I had the car painted shortly after installing the 3 liter engine in May, 1999.  The shade of red is borrowed from Brian Berger's Car - and is a factory Ferrari colour - Rosso Corsa (racing red).
 
 


... link to the 3 liter engine page! ... My car now has a slightly modified 3 liter engine...


 

I have owned my first GTV6 Alfa since April 1995 and have become quite well acquainted with the mechanical workings of it. [Check out its factory Pedigree here!] 
When I purchased it, it was not running because of a broken clutch throw-out bearing. So before I had even driven the car, I was forced to remove the transaxle to make the necessary repairs. At this time I took the opportunity to replace the drive shaft couplers as well as bearings in the drive line. 
I also installed the new mechanical timing belt tensioner which is a very worthy modification to any V6 Alfa Romeo. 
 

 

First impressions are the large plenum that directs air to all 6 cylinders. I am planning to polish this along with both cam covers the next time the engine is apart.  
The cam covers are very large - covering the camshaft as well as the six transverse push-rods that actuate the exhaust valves. The spark plugs are contained in wells within this cover - placing them at the very center of the combustion chamber (optimal position for best combustion!)  
The alternator is at the front right, the starter at the back left. AC compressor resides at the front left corner along with the oil filter. By sports car standards, most things are easily accessible.  
The large item at the bottom left is the air filter with the air flow sensor and intake plumbing.  
The brake master cylinder and booster is at the top right of the photo along with the coolant overflow reservoir.  
 
 

 

[My seat is black - this picture is from a Sparco vendor's web site]    

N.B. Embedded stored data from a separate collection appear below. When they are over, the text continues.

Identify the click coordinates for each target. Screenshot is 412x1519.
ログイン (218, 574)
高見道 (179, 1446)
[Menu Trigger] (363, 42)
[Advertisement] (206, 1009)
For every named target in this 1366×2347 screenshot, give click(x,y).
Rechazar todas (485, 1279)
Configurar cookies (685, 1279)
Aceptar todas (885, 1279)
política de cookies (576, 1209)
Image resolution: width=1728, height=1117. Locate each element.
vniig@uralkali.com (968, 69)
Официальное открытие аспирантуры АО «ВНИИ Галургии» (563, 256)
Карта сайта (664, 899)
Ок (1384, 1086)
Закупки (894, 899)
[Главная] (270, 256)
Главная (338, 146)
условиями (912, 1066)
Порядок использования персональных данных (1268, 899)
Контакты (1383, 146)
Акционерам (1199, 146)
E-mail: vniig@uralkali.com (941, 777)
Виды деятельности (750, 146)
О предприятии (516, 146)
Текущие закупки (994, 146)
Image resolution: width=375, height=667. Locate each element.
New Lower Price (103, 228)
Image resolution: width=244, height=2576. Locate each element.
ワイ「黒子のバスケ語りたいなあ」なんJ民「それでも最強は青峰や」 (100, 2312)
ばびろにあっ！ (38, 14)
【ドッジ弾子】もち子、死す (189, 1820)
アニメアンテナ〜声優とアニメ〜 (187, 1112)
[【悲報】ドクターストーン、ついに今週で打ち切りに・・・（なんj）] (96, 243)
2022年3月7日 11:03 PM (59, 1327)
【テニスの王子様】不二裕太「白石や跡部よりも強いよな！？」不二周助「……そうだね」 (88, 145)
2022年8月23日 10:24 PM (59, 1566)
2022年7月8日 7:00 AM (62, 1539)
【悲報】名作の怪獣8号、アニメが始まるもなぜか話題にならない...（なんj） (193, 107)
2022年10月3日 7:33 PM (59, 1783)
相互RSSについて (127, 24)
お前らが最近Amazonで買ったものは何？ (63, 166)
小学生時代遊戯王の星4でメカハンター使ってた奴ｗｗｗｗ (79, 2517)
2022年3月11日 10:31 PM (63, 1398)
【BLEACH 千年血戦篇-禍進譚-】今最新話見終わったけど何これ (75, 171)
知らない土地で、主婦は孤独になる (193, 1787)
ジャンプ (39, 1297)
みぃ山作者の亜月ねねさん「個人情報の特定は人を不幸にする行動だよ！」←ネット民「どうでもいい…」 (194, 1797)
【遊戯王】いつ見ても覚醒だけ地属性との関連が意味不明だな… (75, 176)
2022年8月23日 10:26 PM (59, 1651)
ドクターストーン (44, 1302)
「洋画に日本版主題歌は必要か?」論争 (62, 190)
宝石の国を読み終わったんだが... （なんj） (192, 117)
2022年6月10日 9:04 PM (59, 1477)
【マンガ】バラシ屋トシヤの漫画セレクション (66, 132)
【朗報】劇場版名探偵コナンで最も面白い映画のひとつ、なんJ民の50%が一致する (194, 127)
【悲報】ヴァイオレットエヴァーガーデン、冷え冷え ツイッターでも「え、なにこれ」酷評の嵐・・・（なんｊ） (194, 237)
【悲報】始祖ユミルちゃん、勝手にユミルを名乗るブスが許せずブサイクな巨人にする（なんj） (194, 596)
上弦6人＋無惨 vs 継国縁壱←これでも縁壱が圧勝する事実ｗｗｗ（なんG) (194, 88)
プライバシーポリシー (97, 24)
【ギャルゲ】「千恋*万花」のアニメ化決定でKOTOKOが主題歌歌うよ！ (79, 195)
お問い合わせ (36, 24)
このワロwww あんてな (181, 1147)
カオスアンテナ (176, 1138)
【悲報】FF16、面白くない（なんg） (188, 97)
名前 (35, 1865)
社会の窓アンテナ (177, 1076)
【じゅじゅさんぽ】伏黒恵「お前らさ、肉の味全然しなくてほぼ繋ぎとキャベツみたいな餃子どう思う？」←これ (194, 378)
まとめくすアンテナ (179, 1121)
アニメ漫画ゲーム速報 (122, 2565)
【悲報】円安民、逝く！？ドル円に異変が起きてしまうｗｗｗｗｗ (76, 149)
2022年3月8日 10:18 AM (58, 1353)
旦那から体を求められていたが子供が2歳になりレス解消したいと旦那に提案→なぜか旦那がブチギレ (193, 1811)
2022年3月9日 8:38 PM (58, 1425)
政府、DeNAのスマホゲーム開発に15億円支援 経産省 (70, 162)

I have installed a new Sparco drivers seat. It is the Rally/Star model. It has an adjustable seat back so that the rake may be adjusted (many racing seats have a fixed seat back which are probably less comfortable).  
I used the original Alfa mechanism to mount the seat to the floor - which means that it is fully adjustable and slides back and forth. It was necessary to manufacture two adapter plates to secure the seat to the sliding rails. I was careful to make the adapters as thin as possible so that the seat is as low as possible. I found the previous seat a bit high - in fact, my head touched the roof (and I'm 6' 2"). With the new Sparco seat, my head is about 1 1/2" from the roof.  

The Sparco seat is made is Italy and appears to be very well manufactured. It is very well thought out - for instance, the foam is scalloped out more under the left leg since this leg has to travel down a bit more than the right leg (to operate the clutch pedal). The 'wings' on the top of the seat back support the shoulder girdle. 
 

 

In this shot, you can see the very large side bolsters ... and they do bolster very well!  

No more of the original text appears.